In June 2012, biochemist Jennifer Doudna of the University of California, Berkeley, microbiologist Emmanuelle Charpentier then of Umeå University, Sweden, and their colleagues published a watershed article in Science describing a revolutionary genome editing technology, called CRISPR-Cas9. The Doudna-Charpentier team had filed a patent application on their invention the previous month.
Researchers hailed the publication as a major breakthrough. Scientists could now rewrite virtually any part of any genome with relative ease compared to existing methods. Scientists immediately recognized that CRISPR-Cas9 gene editing could have real-world applications for treating a wide range of diseases, from rare inherited conditions to common devastating diseases such as cancer or diabetes, as well as making advances in other fields such as agriculture, industrial biotechnology, animal health, and drug discovery.
The Science article set off a burst of activity. Research groups rushed to use the method described in the article to edit DNA in a variety of cell types. Within seven months, six independent groups had published scientific papers and/or filed patent applications describing CRISPR-Cas9 genome editing in human and other mammalian cells. All of the papers cited the June 2012 Science publication by Doudna and Charpentier, and made use of methods described in the Doudna-Charpentier patent application.
“Their paper immediately and dramatically transformed the field of molecular biology and genetics,” the Gruber Foundation said in awarding Doudna and Charpentier its 2015 Genetics Prize.
Yet despite widespread recognition from their colleagues, Doudna and Charpentier have found their innovative status challenged on the legal front. In April 2014, a group based at the Broad Institute in Cambridge, Massachusetts, was awarded the first U.S. patent for editing eukaryotic cells (a category that includes all plants and animals, including humans) with CRISPR-Cas9.
The issuance of this U.S. patent came as a complete surprise. The Broad had filed its patent application more than six months after the Doudna-Charpentier team, and had been the fourth group to file a patent application claiming the use of CRISPR-Cas9 genome editing in eukaryotic cells. But because the Broad expedited examination by the U.S. Patent and Trademark Office (USPTO), it was first to present its story to government officials. According to the Broad, even though it had not faced any challenges in applying the Doudna-Charpentier team’s invention to eukaryotic cells and had not needed to invent any new techniques to do so, the use of CRISPR-Cas9 specifically in eukaryotic cells was an “invention” worthy of its own patent.

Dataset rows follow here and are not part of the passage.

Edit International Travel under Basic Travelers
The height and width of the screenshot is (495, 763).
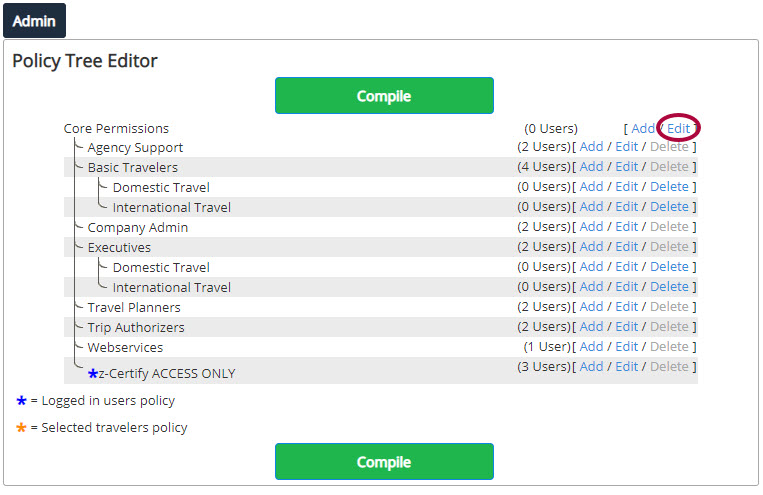pos(626,206)
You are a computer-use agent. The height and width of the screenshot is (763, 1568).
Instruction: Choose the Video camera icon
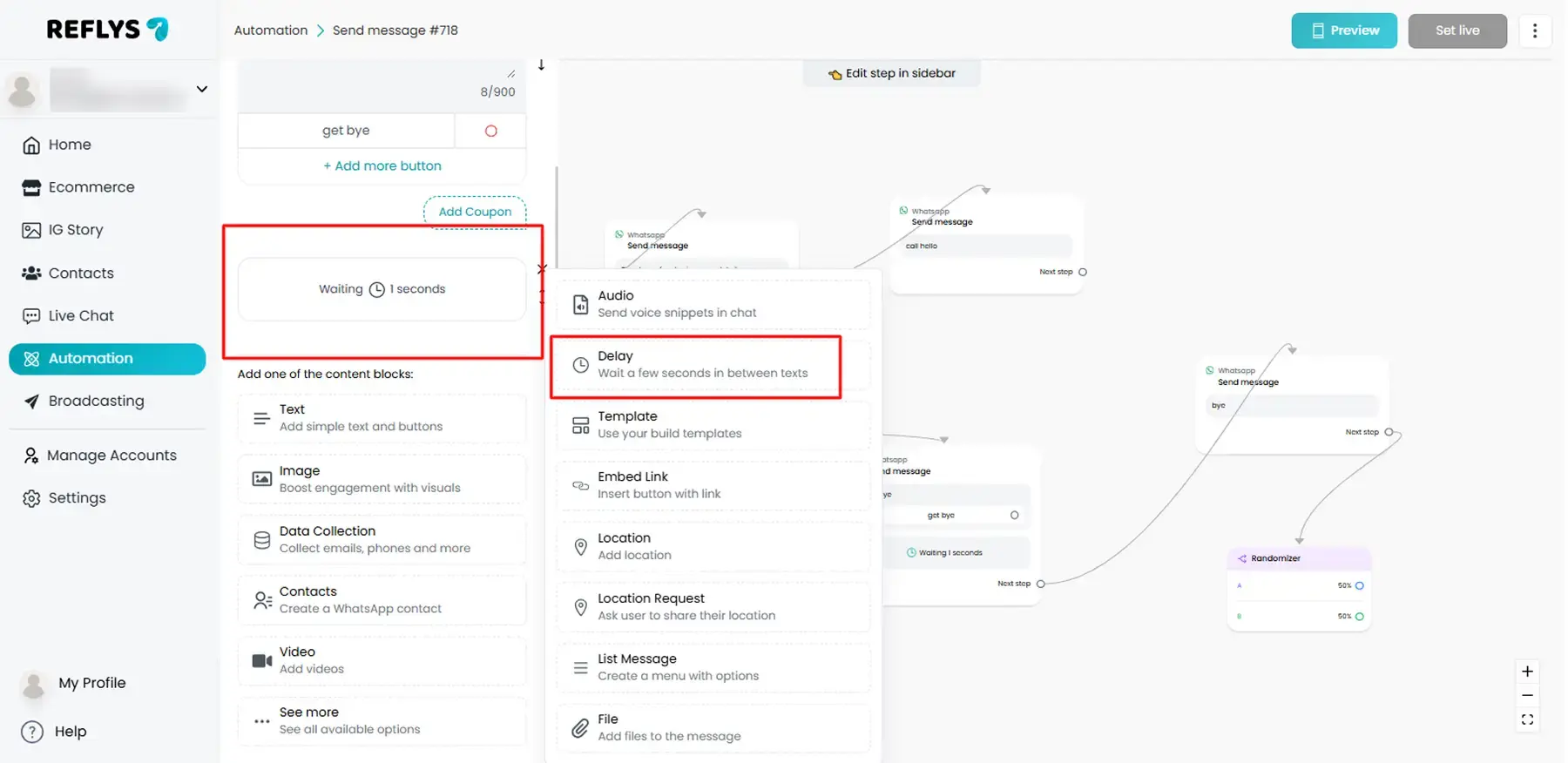261,660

The Doudna-Charpentier legal team requested that the USPTO conduct an “interference” proceeding to determine who was first to invent the CRISPR-Cas9 genome editing technology, which the USPTO Patent Trial and Appeal Board (PTAB) initiated in early 2016. But the Broad asked the PTAB to terminate the interference without deciding who was first to invent. The PTAB granted that request in early 2017. In making its determination, the PTAB inappropriately ignored the evidence that at least five other groups had implemented CRISPR-Cas9 in eukaryotic cells within a few months of the Science publication, and that the Broad filed its patent application after not only the Doudna-Charpentier team, but also after two other unrelated groups.
An appeal of the PTAB decision to terminate the interference is now before the U.S. Court of Appeals for the Federal Circuit (CAFC). The Doudna-Charpentier team has outlined for the court the legal errors that the PTAB committed in its analysis and decision. The CAFC can either reverse the PTAB decision, in which case the interference will resume, or remand the case back to the PTAB to correct its legal analysis and look at the evidence it ignored when making the decision to terminate the interference. Alternatively, the CAFC can affirm the PTAB decision, in which case a different interference may be initiated to determine who invented CRISPR-Cas9 gene editing in eukaryotic cells. Regardless of the appeal outcome, the Doudna-Charpentier team may obtain U.S. patents to CRISPR-Cas9 genome editing in all types of cells, as these claims were previously deemed allowable by the USPTO.
Meanwhile, outside of the United States where patents are awarded on a first-to-file basis, multiple countries have granted broad patents to the Doudna-Charpentier team for their CRISPR-Cas9 genome editing inventions, including the use in eukaryotic cells, affirming the team’s inventive contribution to this extraordinary technology. These jurisdictions rightly recognized the June 2012 Science paper, and the patent application that immediately preceded it, as the key catalysts that set off the current revolution in CRISPR-Cas9 genome editing.